Horrorfest 2014 Presents: The Ninth Gate (1999, Roman Polanski)


Although more of a thriller than a horror movie, The Ninth Gate is rooted in both the supernatural and reality, something that Polanski did with Rosemary’s Baby, The Tenant and Repulsion. Johnny Depp portrayals a book dealer and collector who is hired by a rich collector named Boris, played by Frank Langella to prove his copy of a book written by the Devil is not a fake. Even though the reasons are never revealed, Depp’s Corso presses on with the search, brushing past increasing dangers and witnessing horrible things in the process.

This, like all of Polanski’s films is rather well made and is engaging throughout. However it almost falls apart in the second act and the ending is a tad unsatisfying, and the film could have been shortened by at least 20 minutes. The mystery woman (the rather gorgeous Emmanuelle Seigner)  that aids Corso is a little too convenient and the film itself dives into silliness in certain parts. Yet I was still mostly entertained and the film has the hallmarks of many of Polanski’s best works. A much better modern Polanski thriller is The Ghost Writer, a film that has a better cast and is more tightly paced.

 

Horrorfest 2014 Presents: Phantoms (1998, Joe Chappelle)


Too bad the creature storming a remote Colorado ski town takes on the knowledge of its victims. The people it mercilessly devoured went to their gross goo covered graves thinking they had been eaten by the devil. Which doesn’t make a lot of sense, although maybe when one is being eaten whole by a monster one lacks the time to think properly. Such is Phantoms, a campy yet surprisingly enjoyable horror film that has gotten endless bad reviews since its release. And of course praise in the form of “Affleck was the bomb in Phantoms, yo.”

Before he started directing quality movies and winning Oscars Ben Affleck bounced from one poorly reviewed film to another. Nevermind that Phantoms is actually good, undeserving of the hate it received. You have Rose McGowan being gorgeous, Affleck offering steely resolve, Peter O’Toole wonderfully hamming it up and Liev Schreiber acting creepy. All in one monster movie filled package that wisely borrowed from other previous and better films.

You have references to Tremors and The Blob remake in addition to some scenes reminding me of 28 Days Later which is funny considering Phantoms came first.

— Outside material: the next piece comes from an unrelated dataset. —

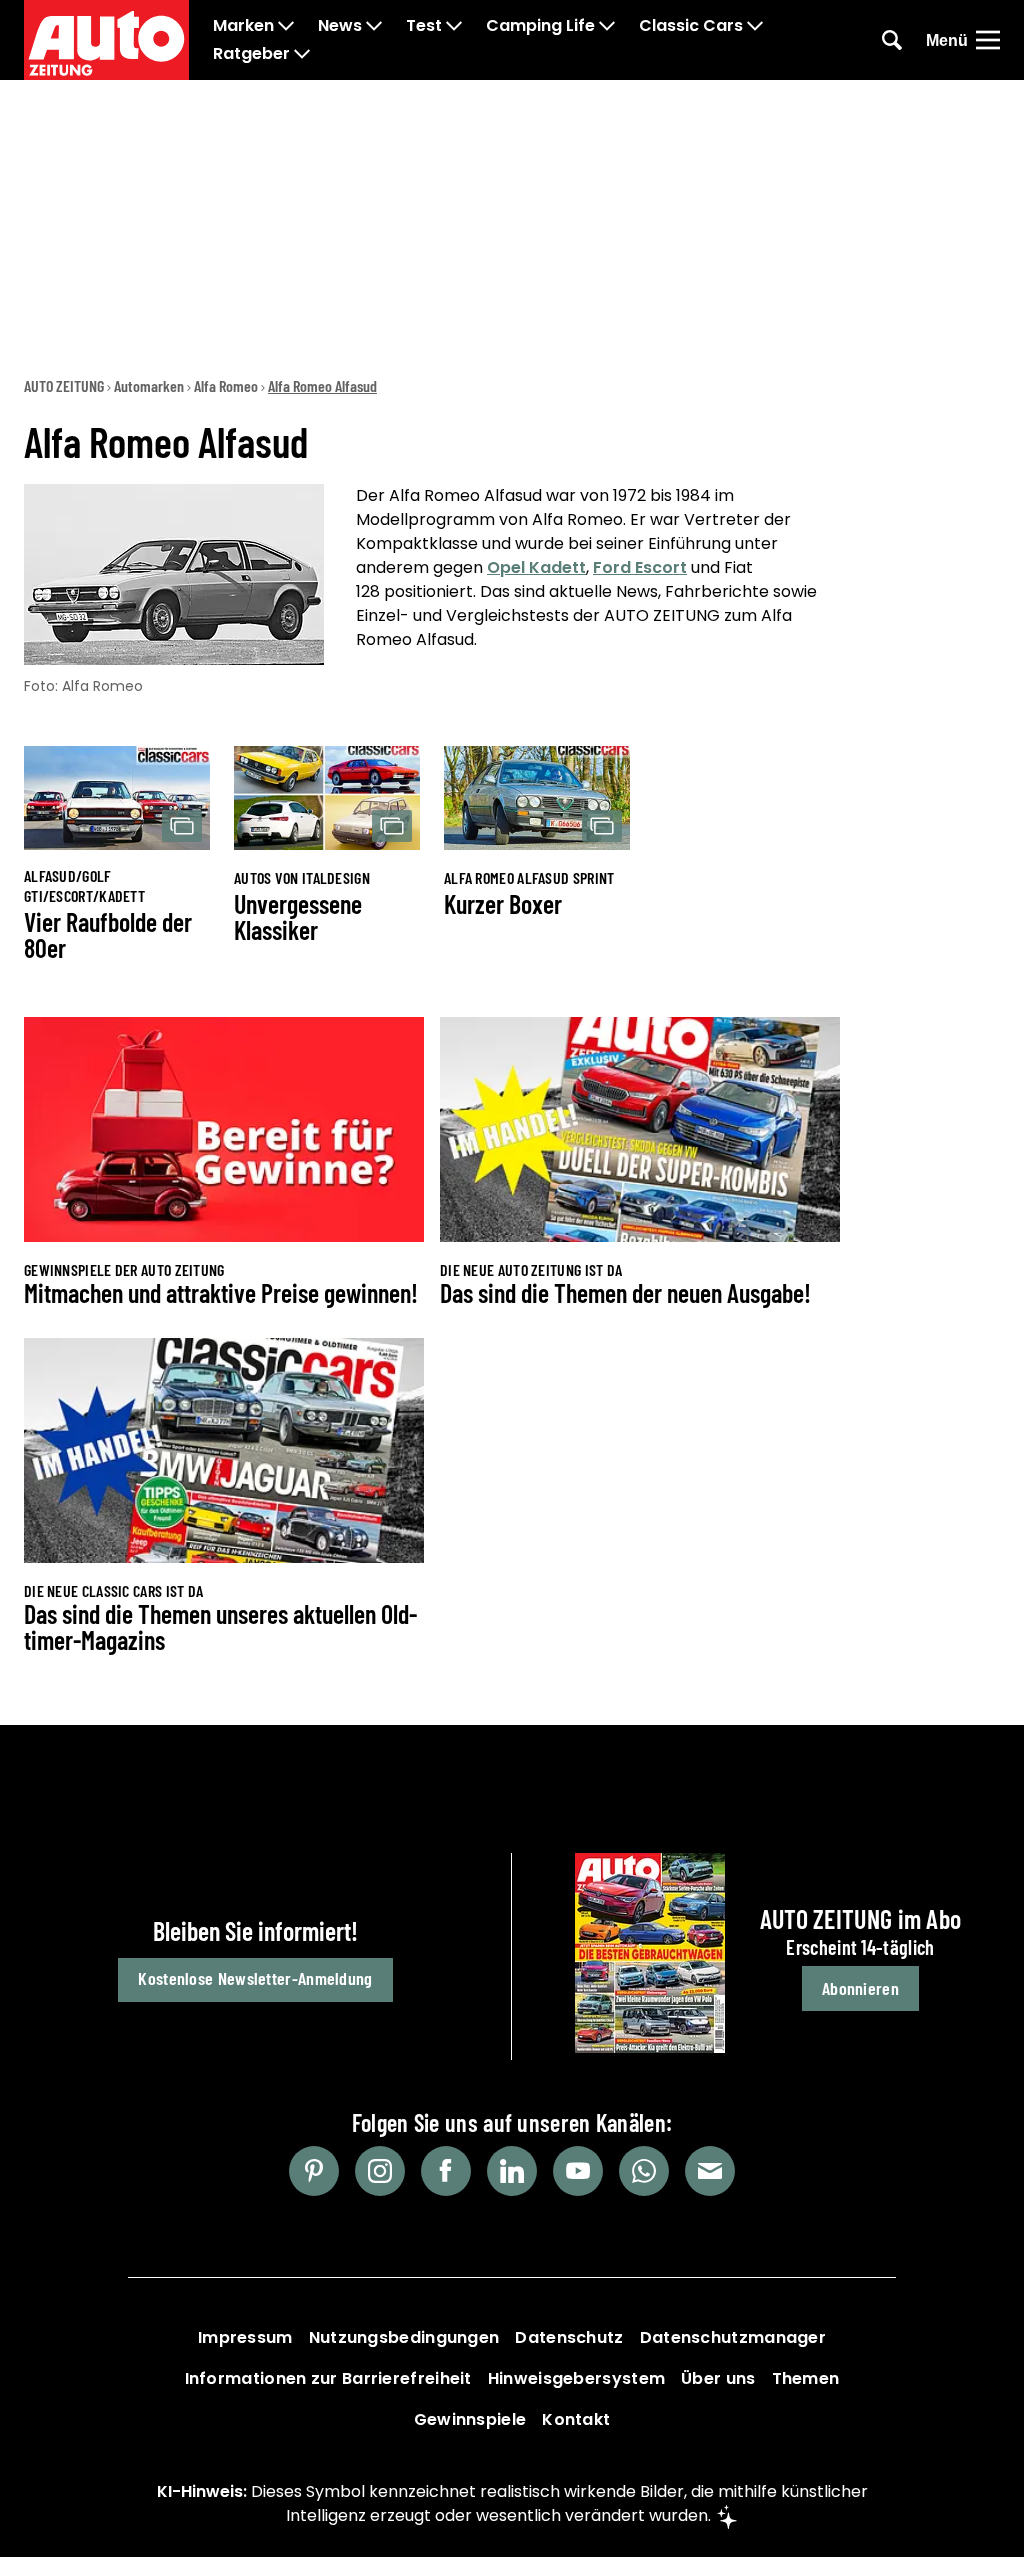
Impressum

Sure there is some awful dialogue and the ending is weak and a tad standard by modern horror conventions. However the film maintains a good level of atmosphere and it also wisely keeps the monster mostly under wraps. Every year I view one horror film that actually turns out to be a gem that wasn’t fairly received, and this year I think its Phantoms.

Horrorfest 2014: Presents: A Field In England (2013, Ben Wheatley)


Wandering through the English countryside a group of deserting soliders flee a battle gone horribly wrong. Having witnessed death they seek comfort and shelter at a distant ale house. Only too late do they realize that two men have commandeered them for a dark purpose: the finding of a great treasure. Having escaped one master they are now under new management; one of them says of their new lord, named O’ Neil, “It does not surprise me that the Devil is an Irishman, though I thought perhaps a little taller.”

This is only the beginning of their horrors, both seen and lurking beneath the surface. A Field In England has many of the grace notes of a Ben Wheatley film, only in this case he dials up the surreal factor to new heights. Part drug trip part nightmarish journey into a fresh green hell, filmed in glorious black and white, this is a jarring and harsh movie. There is even some grin inducing bleak humor, followed by sharp and nasty violence. Each man falls prey to their own nature, with one of them transforming. Into what, well….that is a bit unclear.

As in all of Wheatley’s films truths emerge and people’s real selves are unwrapped, as if they were nasty presents from a demonic Santa. Chaso erupts and lives are changed forever. That stark final shot is perhaps the most jarring and odd climax to any of Wheatley’s works, and I have no idea what it means. Still this is a creepy and excellent movie, fine tuned and crafted to give the viewer an outer worldly experience.